Huygens fizikte her olaya mekanik açıklamalar getirilmesi gerektiğine olan inancım hiçbir zaman değiştirmedi ve bu nedenle de Newton’un uzaktan etkileşme ve kütleçekim kuramını, önemini kavramasına karşın benimsemedi. Kuvvetin ortamdan bağımsız olabilmesi için kuvveti doğuran aracın hızının sonsuz ya da çok büyük olması gerektiğini ve doğaları ne olursa olsun eş kuvvetlerin aynı cisim üzerindeki etkilerinin farklı olamayacağını öne sürdü.
Dalga kuramı
Huygens’in dalga kuramına varmasını sağlayan da yine “mekanik neden” arama tutkusudur. 1678’de tamamlanan, ancak 1690’da yayımlanan Traite de la lumiere (“Işık Üzerine İnceleme”) adlı yapıtında ışığın doğasını mekanik bir temele dayandırmaya çalışırken kırınım, yansıma ve İzlanda spatı denilen kalsik kristalindeki çift kırılmayı, Newton’un ışık kuramından çok daha başarılı biçimde açıklayabilen bir kuram geliştirdi. Huygens’e göre ışık, çok küçük ve esnek parçacıklardan oluşan esirde sonlu ancak çok yüksek bir hızda yol alan düzensiz bir şok dalgaları demeti, bir başka deyişle atmalar demetiydi. Işığın yayılması esirin deviniminin değil devinime olan eğiliminin bir sonucuydu. Esirde sıkıştırılmış durumda bulunan parçacıklardan birine verilen atma ötekilere hızla iletiliyor ve parçacıklar yer değiştirmedikleri halde atma çok uzaklara taşınmış oluyordu. Birbirine değer durumdaki toplardan oluşan bir dizinin bir ucuna çarpan topun durması ve öbür uçtan bir topun fırlamasına benzeyen bu aktarma, esiri oluşturan parçacıkların atmayı tüm yönlerde iletmeleri ve her parçacığın yeni bir kaynak görevi görmesiyle ışığın zayıflamamasını ve yayılabilmesini açıklayabiliyordu. “Huygens ilkesi” olarak bilinen, ışık dalgalarının üzerindeki her noktanın yeni bir ışık kaynağı gibi davrandığı varsayımı özellikle kırınımı açıklamakta oldukça başarılıdır.
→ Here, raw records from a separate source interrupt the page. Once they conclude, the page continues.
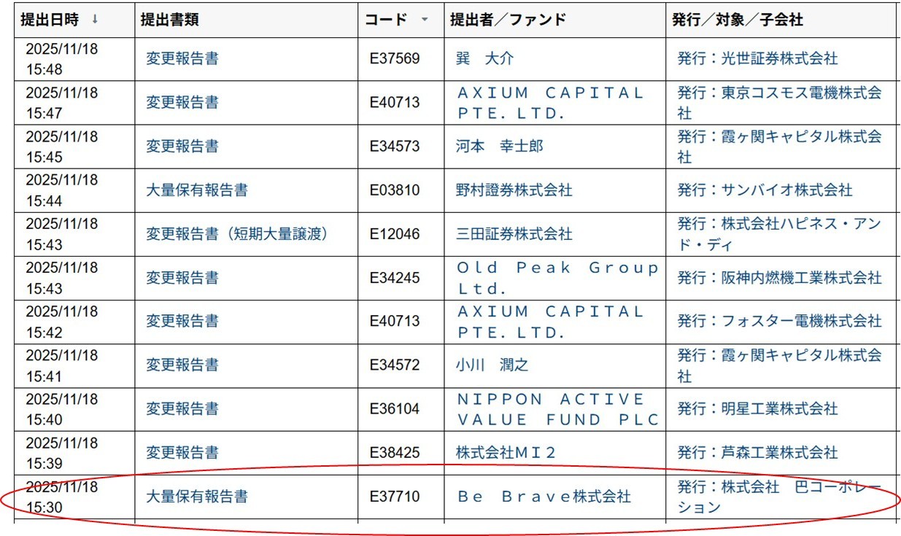Open the フォスター電機株式会社 issuer link
The image size is (901, 536).
tap(779, 322)
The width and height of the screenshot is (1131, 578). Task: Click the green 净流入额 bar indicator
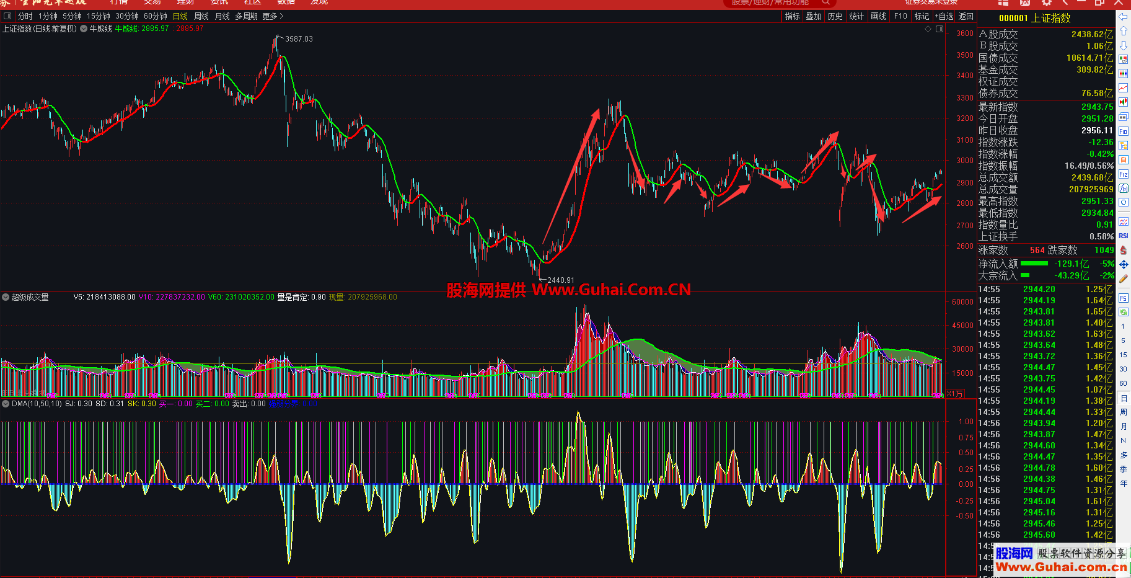point(1034,264)

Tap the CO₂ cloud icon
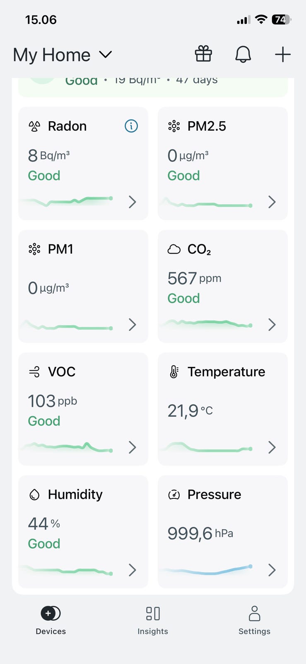[x=174, y=249]
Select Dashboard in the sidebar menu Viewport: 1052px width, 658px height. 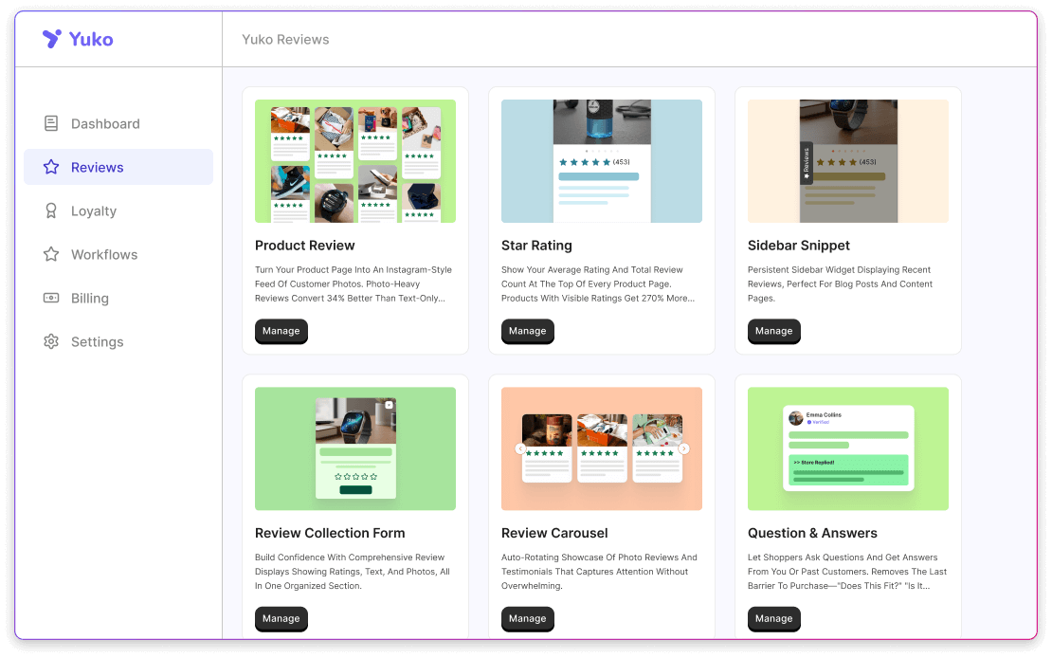point(105,123)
Huygens’in, ışığın ortam değiştirirken uğradığı sapmayla dalga hızının farklı ortamlardaki değerleri arasındaki bağıntıyı da elde ederek Newton’un tanecik modeline oranla daha başarılı olduğunu kanıtlamıştı. Modelinin açıklayamadığı tek olay olan, farklı biçimde yönlendirilmiş iki çift kırılmaya uygun bir ortamdan geçen ışığın, bugün polarılma olarak bilinen davranışının ise yalın bir dalga kuramıyla açıklanamayacağı daha sonra anlaşılmıştır.
Satürn’ün halkaları
Galilei’nin, Satürn’ün birbirlerine değecek kadar yakın ve birbirlerine göre konumları değişmeyen üç küreden oluştuğu izlenimini edinmesine yol açan gözlemlerinden etkilenen Huygens, Satürn’ün biçimi sorununun ancak daha gelişmiş teleskoplar yardımıyla çözülebileceğini düşünerek güçlü mercekler yapmaya girişti. Ağabeysinin de yardımıyla istediği
mercekleri yapmayı, böylece oldukça ayrıntılı gözlemlere olanaktanıyan teleskoplar kurmayı ve Satürn’ ün çevresinde bir halka ve bir uydunun varlığını kanıtlamayı başardı. Astronomiyle daha sonra da ilgilenen ve gezegenlerin açısal yarıçaplarını ölçmekte kullanılan bir mikrometre geliştiren Huygens, sürekli ve dizgesel gözlemler yapan bir astronom olmamış, astronomiye katkılarını teknik düzeyde sınırlamıştır.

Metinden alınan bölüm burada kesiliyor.